Score under 600 - will most likely need to use loan programs that are not F.I.C.O. driven. Represents extreme concern for underwriting and may result in additional fees, higher rates and/or points, additional down payment required, or even non-approval.
Score 600 - 620: The underwriter will need to carefully review the application and may result in more fees, points and/or lower loan-to-value ratio.
Score 620 - 660: This is considered a cautious risk although the buyer does stand a good chance of getting the loan provided he/she can explain any derogatory notations (i.e. late payments) in a plausible manner.
Score 660 - 680: This is a standard automated approval score.
Score 680 - 699: This is considered a very good risk by the lender.
Score 700 - 719: This is considered an excellent risk by a lender and is pretty much a “slam dunk” for approval.
Score 720 & above: This is considered “Accept Plus” for automated underwriting.
To determine the borrower's credit score, most lenders apportion weights as indicated to the following factors:
Timely payments - 35%
Total debt - 30%
Length of credit history - 15%
New credit inquiries - 10%
Amount/type of credit - 10%
A buyer/borrower can get a free copy of their credit report from each repository by mail or online at: http://www.myfico.com/Default.aspx. They are entitled to one free credit report from each agency once a year. Consumers should review their credit reports once a year, as they often have inaccuracies and old derogatory notations that should be removed from the report.
Here are some methods that a borrower may use to improve their credit score:
Dispute incorrect information by directly contacting the credit reporting agency.
If the borrower/buyer has any past-due debt, they can contact the creditor directly and settle the debt. Creditors are often willing to settle past-due debt for less than what is owed and sometimes are even willing to remove the derogatory notation about the debt. If the debt has been sold to a collection agency, the borrower would have to contact the agency.
Pay down credit card balances, if possible, to less than 1/3 of the available limit.

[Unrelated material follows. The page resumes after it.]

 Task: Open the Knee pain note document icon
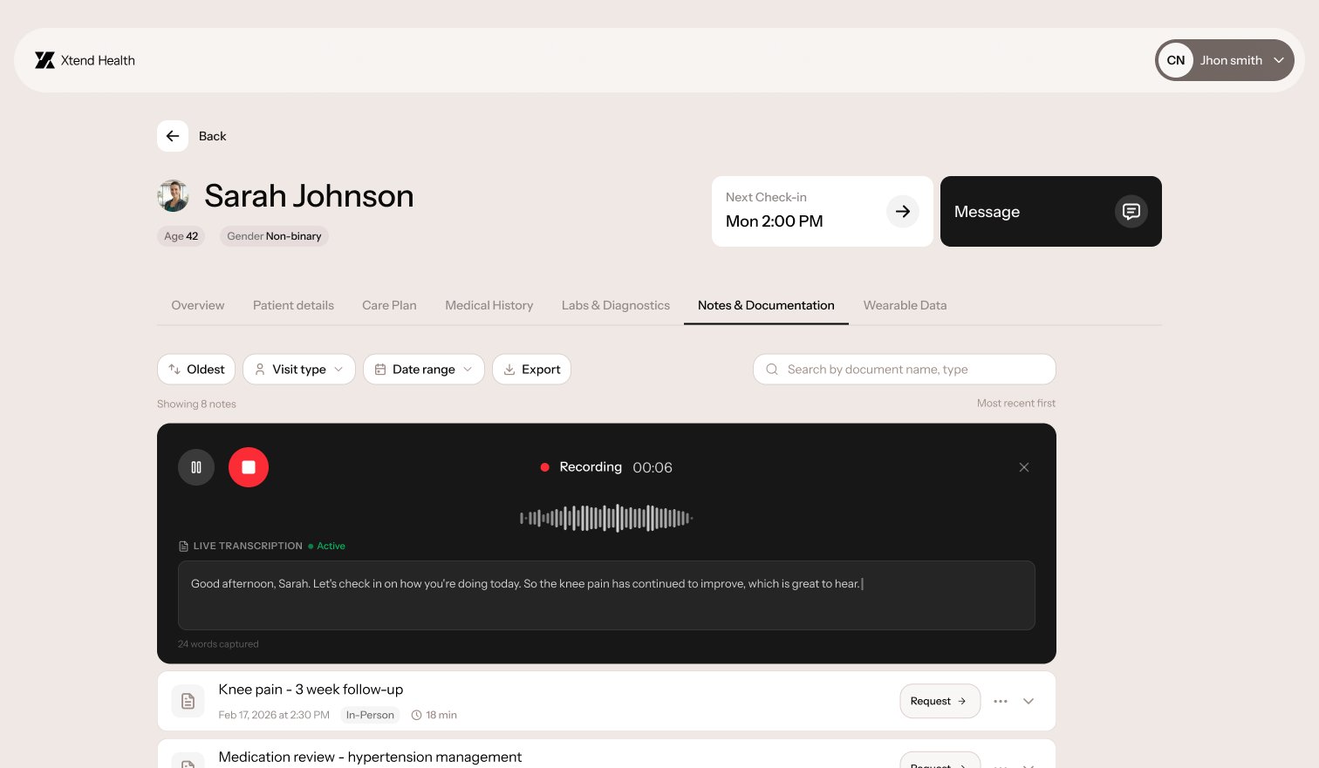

Work to show that they have maintained 12 consecutive months of timely payments on ALL of their financial obligations. If they have gone into foreclosure and/or bankruptcy, this will take longer; perhaps three to four years.
If you are thinking of purchasing a home or applying for credit always seek the assistance of a qualified loan/credit counselor. However, these are the basic rules when a lending underwriter is deciding whether or not to approve a loan.